The law made it a crime if someone performing an abortion ``partially delivers vaginally a living unborn child before killing the unborn child and completing the delivery.''

Bob Blank, president of Metro Right to Life, an abortion opponent group in Omaha, Neb., called the ruling a disappointment. ``The Supreme Court of the United States chose not to listen to the people of the United States,'' he said.

The Nebraska law did not allow partial-birth abortions even if doctors considered that method the best way to guard a woman's health.

Joining Breyer were Justices John Paul Stevens, Sandra Day O'Connor, David H. Souter and Ruth Bader Ginsburg.

Ginsburg and Breyer joined the court after a 1992 decision in which the justices then on the court upheld the constitutional right to abortion by a 5-4 vote. Wednesday's ruling was the first on abortion for those two justices.

Chief Justice William H. Rehnquist and Justices Antonin Scalia, Clarence Thomas and Anthony M. Kennedy dissented.

Kennedy was one of the co-authors of a 1992 Supreme Court decision that upheld the constitutional right to abortion. O'Connor and Souter were the other co-authors.

O'Connor, who supplied the critical fifth vote for striking down Nebraska's law, wrote a concurring opinion that said some version of a partial-birth abortion law might be constitutional.

``A ban on partial-birth abortion that only proscribed the D&X method of abortion and that included an exception to proserve the life and health of the mother would be constitutional in my view,'' she said.

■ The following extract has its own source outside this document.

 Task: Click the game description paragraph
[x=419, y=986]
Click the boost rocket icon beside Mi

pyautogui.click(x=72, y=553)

The procedure at issue in the Nebraska case is used for some abortions close to the point of viability, when a fetus is able to live outside the uterus. Past abortion rulings make clear that states can take numerous steps to protect fetal life once viability occurs, generally around the sixth month of pregnancy.

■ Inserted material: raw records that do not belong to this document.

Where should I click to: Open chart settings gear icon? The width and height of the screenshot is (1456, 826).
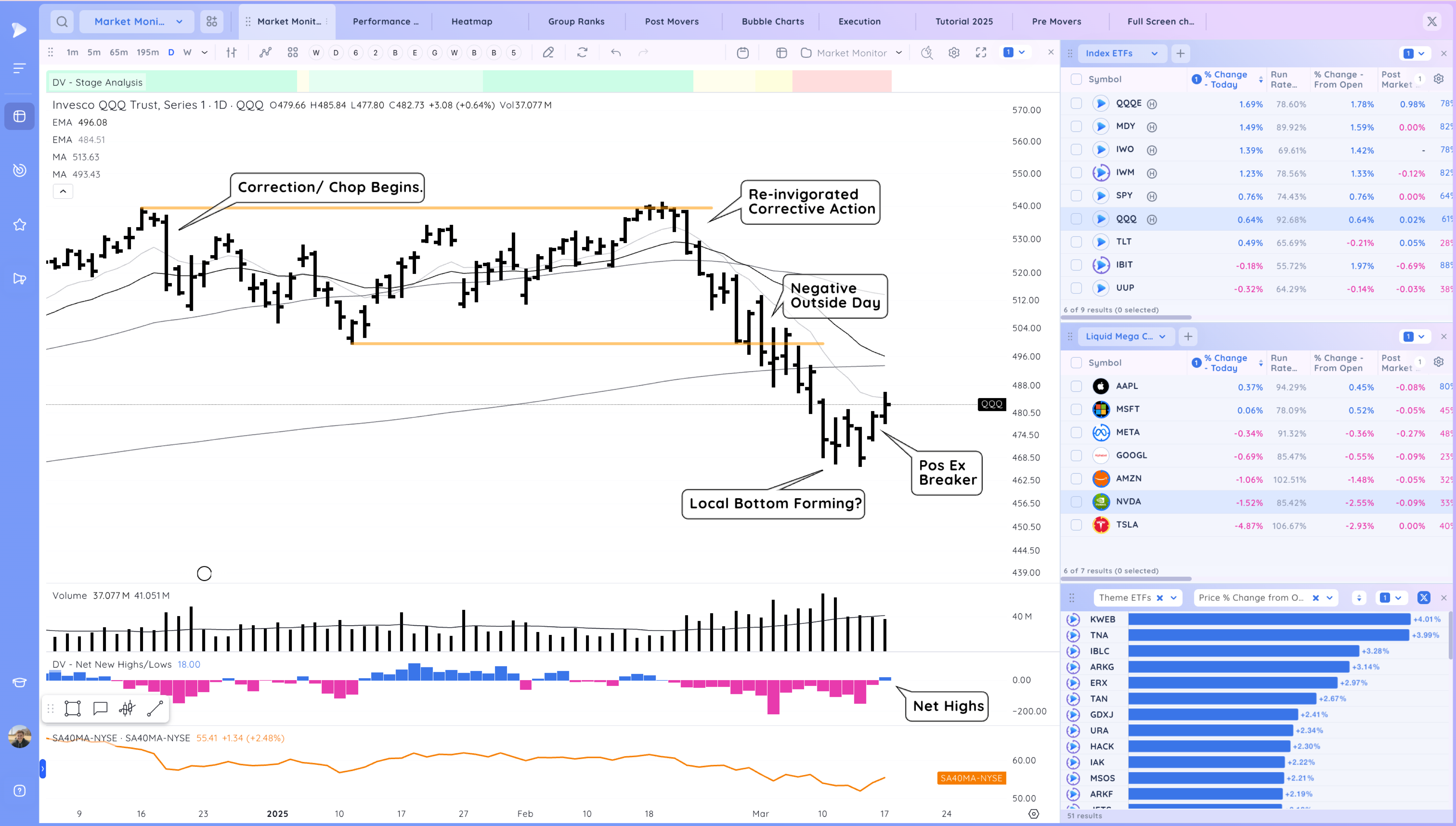coord(954,53)
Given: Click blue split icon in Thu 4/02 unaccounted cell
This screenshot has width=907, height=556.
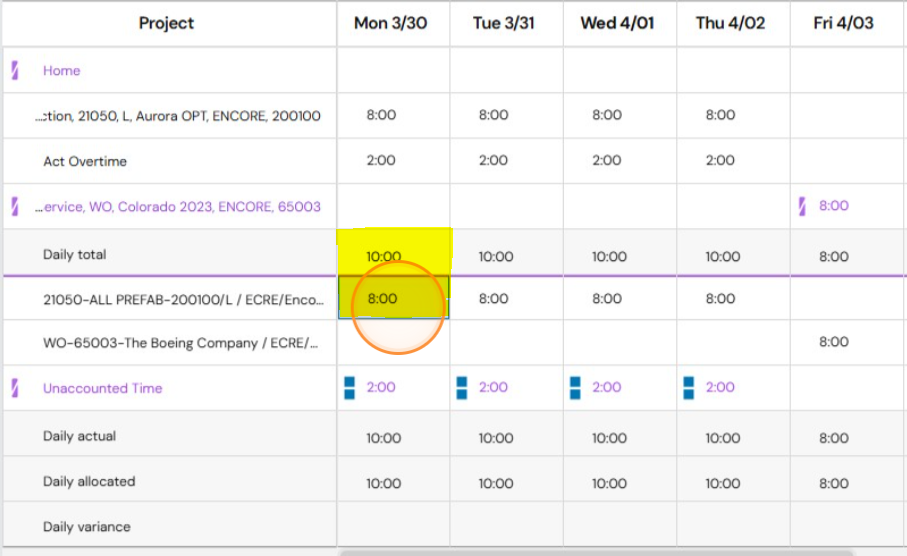Looking at the screenshot, I should point(688,388).
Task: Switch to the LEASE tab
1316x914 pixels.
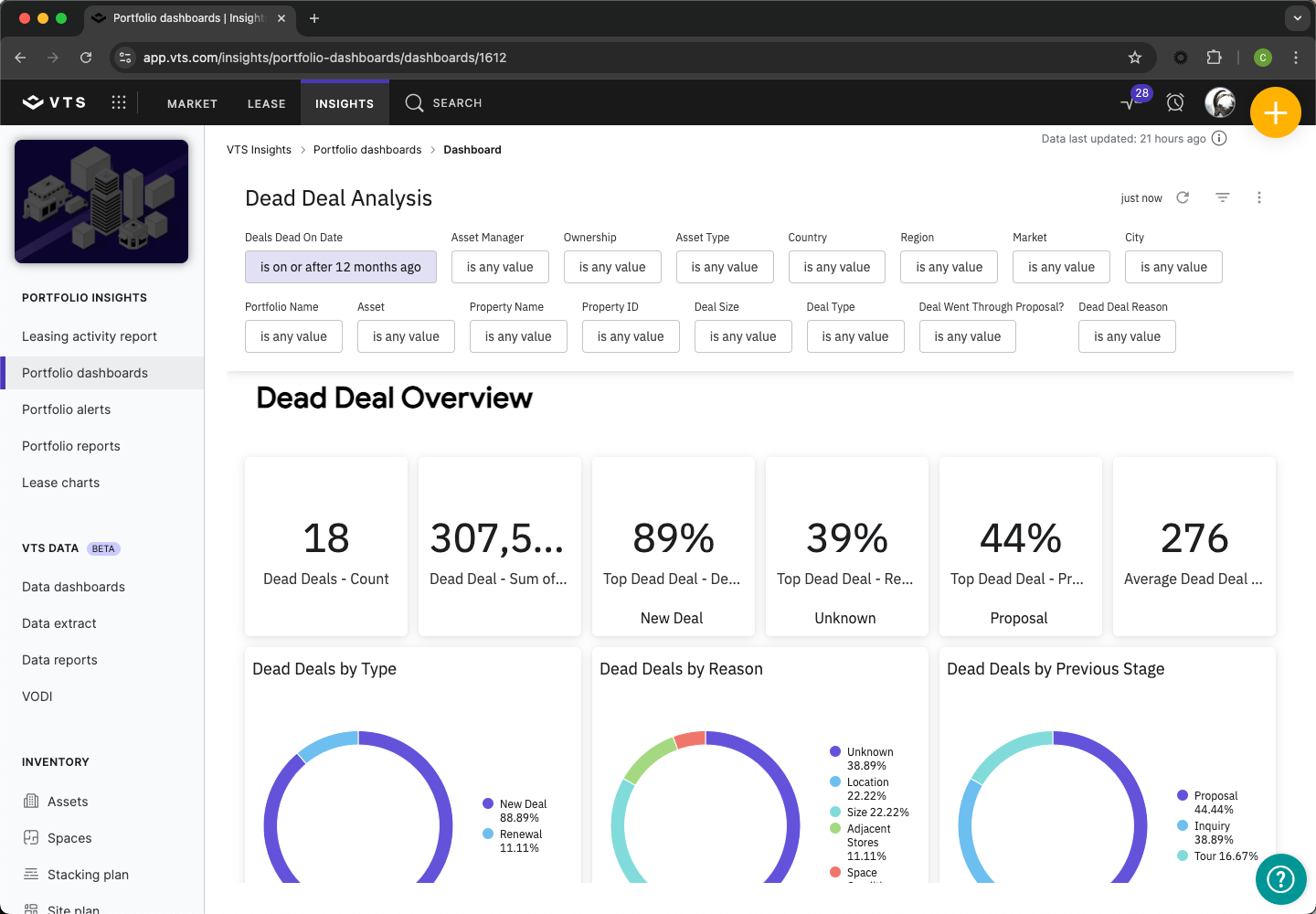Action: point(266,103)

When the case was argued in April, a lawyer representing a Nebraska doctor told the court that the state's law was ``so broadly written it could prohibit most second-trimester abortions.''

The debate over partial-birth abortion already has inserted itself into presidential politics. The Clinton administration supported striking down Nebraska's law, and the president twice vetoed similar federal laws enacted by Congress.

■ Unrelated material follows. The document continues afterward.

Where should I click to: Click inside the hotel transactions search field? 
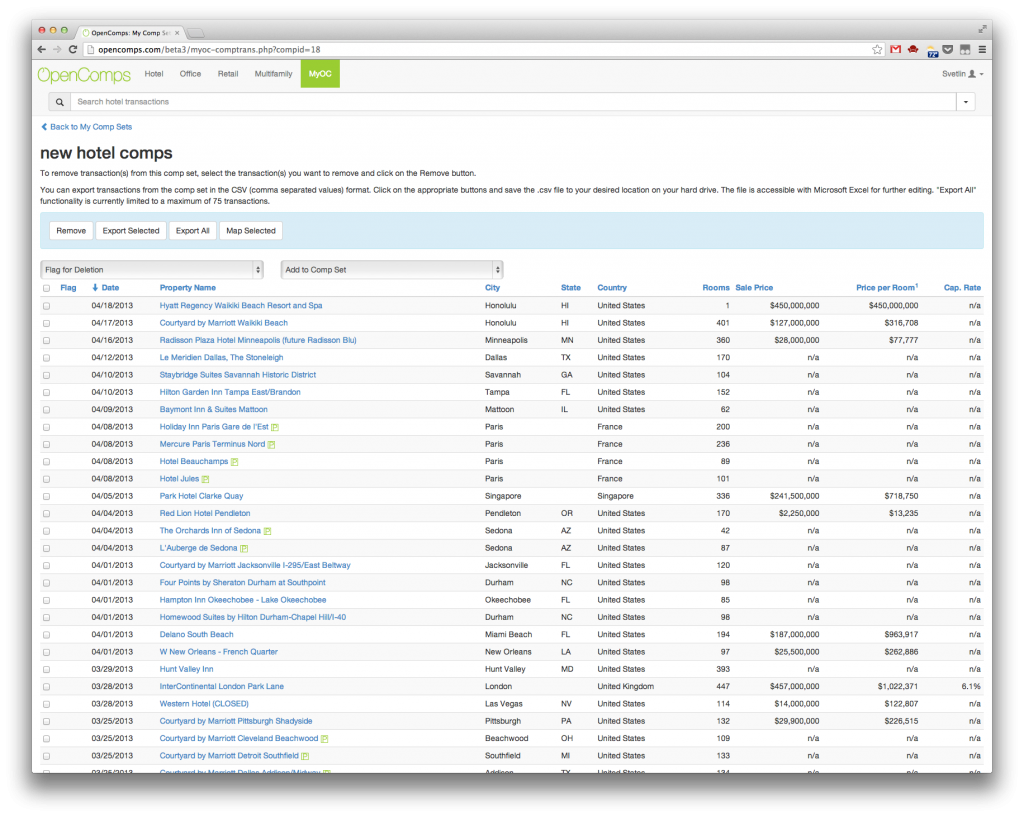click(300, 100)
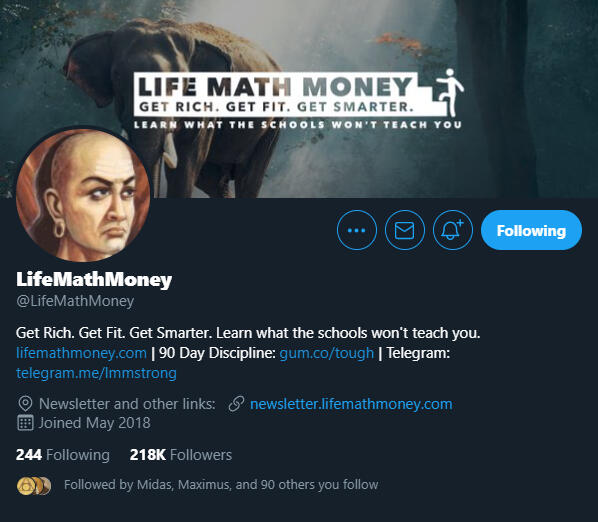Open the lifemathmoney.com link in bio

click(x=81, y=353)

In the presidential race, Democrat Al Gore opposes bans on partial-birth abortion, but Republican George W. Bush supports them.

The Republican-controlled House voted 287-141 in April to outlaw partial-birth abortions — the third time in five years it backed such a ban. While the majority was wide enough to override Clinton's promised veto, the bill's supporters again appear to lack the two-thirds majority they would need to prevail in the Senate.

Nebraska's law, along with those in Arkansas and Iowa, was invalidated by a federal appeals court last year. But another federal appeals court upheld partial-birth abortion laws in Wisconsin and Illinois.

Thomas, writing for himself, Rehnquist and Scalia, suggested that the ruling will have a direct impact on the partial-birth abortion laws in 29 other states.

``Today we are told that 30 states are prohibited from banning one rarely used form of abortion that they believe to border on infanticide,'' he said. ``It is clear that the Constitution does not compel this result.''

The state's 1997 law was challenged by Dr. Leroy Carhart, only one of three doctors in Nebraska known to perform abortions. Since he filed his lawsuit, Carhart's rural home was burned down. The family dog and cat were killed, as were 17 horses trapped in a barn that also was set ablaze.

Carhart said he received an anonymous letter, postmarked the same day as the fire, justifying the action as a statement against ``the killing of babies.''

Carhart was in the ornate courtroom when Wednesday's decision was announced.